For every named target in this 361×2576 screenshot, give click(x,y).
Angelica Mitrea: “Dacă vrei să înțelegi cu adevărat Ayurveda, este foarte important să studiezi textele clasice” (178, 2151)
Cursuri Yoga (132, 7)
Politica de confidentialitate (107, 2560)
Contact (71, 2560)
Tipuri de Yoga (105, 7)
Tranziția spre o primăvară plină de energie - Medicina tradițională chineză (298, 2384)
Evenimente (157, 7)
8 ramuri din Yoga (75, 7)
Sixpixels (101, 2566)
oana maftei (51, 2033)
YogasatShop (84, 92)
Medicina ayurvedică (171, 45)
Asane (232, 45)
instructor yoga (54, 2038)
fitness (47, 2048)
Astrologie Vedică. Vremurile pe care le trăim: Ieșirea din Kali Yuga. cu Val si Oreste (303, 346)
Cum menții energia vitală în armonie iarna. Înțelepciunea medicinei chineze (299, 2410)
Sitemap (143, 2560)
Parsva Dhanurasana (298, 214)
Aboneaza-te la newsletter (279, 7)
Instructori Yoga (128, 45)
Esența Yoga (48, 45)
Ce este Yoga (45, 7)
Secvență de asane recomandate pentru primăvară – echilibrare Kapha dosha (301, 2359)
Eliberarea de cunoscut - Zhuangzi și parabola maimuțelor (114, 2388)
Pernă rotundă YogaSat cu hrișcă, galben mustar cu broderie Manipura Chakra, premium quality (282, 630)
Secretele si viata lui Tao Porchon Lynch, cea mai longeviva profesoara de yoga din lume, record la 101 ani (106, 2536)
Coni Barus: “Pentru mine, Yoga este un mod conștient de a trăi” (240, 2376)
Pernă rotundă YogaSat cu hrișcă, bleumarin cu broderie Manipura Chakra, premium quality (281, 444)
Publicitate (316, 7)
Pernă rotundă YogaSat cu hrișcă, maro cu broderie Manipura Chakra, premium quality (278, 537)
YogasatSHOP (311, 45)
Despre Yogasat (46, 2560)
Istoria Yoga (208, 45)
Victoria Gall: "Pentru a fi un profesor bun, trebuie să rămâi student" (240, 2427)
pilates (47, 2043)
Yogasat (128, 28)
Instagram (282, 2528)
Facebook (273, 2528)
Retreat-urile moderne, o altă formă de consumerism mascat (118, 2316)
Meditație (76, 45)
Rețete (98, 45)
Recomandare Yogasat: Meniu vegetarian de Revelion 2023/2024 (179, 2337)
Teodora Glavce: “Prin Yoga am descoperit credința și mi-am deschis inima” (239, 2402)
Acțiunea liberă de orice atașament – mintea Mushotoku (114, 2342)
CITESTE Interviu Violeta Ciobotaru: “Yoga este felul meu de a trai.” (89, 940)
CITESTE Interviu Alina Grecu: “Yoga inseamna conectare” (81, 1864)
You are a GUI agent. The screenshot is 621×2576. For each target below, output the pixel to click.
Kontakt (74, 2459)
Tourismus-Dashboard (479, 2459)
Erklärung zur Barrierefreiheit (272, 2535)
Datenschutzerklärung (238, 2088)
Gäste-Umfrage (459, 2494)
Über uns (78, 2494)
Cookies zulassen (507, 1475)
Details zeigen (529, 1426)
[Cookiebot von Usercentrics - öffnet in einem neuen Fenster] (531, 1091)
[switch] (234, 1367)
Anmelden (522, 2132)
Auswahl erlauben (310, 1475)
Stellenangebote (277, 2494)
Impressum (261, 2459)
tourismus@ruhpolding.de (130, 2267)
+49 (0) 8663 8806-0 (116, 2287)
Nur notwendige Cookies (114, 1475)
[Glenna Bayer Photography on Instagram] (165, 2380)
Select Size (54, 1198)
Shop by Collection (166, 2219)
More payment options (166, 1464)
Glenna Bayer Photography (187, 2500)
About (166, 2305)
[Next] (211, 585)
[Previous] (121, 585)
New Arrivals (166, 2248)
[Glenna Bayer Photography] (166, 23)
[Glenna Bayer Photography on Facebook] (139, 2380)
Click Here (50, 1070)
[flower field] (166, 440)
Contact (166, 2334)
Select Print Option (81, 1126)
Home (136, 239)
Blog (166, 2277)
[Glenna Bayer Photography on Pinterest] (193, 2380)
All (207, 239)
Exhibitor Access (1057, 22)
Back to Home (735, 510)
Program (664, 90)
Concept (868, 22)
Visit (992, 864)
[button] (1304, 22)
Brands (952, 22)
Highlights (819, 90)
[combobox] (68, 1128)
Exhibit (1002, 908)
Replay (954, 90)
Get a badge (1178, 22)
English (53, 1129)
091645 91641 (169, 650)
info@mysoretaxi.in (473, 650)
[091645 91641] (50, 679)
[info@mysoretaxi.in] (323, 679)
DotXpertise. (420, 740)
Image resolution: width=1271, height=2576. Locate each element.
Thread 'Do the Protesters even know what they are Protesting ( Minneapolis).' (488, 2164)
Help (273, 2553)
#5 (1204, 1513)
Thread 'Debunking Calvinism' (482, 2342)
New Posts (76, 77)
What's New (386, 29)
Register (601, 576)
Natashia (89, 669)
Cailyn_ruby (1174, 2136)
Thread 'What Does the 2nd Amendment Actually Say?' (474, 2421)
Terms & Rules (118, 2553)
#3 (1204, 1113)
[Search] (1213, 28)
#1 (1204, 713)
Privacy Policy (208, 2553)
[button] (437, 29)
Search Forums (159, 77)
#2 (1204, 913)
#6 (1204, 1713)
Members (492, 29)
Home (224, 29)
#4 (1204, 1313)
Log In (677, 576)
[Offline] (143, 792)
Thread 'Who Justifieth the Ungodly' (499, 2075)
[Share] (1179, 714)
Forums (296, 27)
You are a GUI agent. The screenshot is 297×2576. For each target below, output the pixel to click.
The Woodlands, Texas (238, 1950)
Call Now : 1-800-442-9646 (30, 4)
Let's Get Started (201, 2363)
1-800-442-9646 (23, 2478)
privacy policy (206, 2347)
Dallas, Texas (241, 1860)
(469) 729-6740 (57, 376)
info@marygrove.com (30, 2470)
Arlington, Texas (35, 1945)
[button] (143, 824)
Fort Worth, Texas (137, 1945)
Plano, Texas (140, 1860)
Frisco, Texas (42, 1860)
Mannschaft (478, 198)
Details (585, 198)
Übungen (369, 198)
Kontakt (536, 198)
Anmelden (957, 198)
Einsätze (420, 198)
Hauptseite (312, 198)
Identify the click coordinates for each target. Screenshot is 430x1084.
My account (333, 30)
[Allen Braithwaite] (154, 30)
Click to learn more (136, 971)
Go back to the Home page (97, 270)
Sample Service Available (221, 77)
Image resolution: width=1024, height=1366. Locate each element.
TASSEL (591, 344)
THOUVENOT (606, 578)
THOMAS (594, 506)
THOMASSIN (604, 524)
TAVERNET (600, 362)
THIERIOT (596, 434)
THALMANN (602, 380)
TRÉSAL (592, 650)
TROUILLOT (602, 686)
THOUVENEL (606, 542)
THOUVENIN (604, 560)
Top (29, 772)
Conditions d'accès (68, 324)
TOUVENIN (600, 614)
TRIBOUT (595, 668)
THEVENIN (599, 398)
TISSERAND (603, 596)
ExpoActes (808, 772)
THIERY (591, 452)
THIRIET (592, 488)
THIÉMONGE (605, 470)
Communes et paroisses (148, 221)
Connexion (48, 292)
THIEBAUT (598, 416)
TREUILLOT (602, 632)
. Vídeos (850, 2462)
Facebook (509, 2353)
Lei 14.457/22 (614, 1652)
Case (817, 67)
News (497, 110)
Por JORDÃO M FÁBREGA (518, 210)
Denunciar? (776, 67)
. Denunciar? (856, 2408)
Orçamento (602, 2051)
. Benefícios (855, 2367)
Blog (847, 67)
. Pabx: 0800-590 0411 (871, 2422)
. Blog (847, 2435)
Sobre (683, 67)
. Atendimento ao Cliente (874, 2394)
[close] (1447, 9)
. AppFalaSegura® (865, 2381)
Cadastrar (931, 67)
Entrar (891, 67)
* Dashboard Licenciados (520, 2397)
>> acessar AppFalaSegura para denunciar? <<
-*-*-
**What this task involves**. When a line in the records above holds "below", that line is to be reported.

**Output for this exercise**.
You are a GUI agent. The screenshot is 621×2576. For each target below, output the pixel to click.
You are a GUI agent. The screenshot is 297×2576. For each target below, output the pixel to click.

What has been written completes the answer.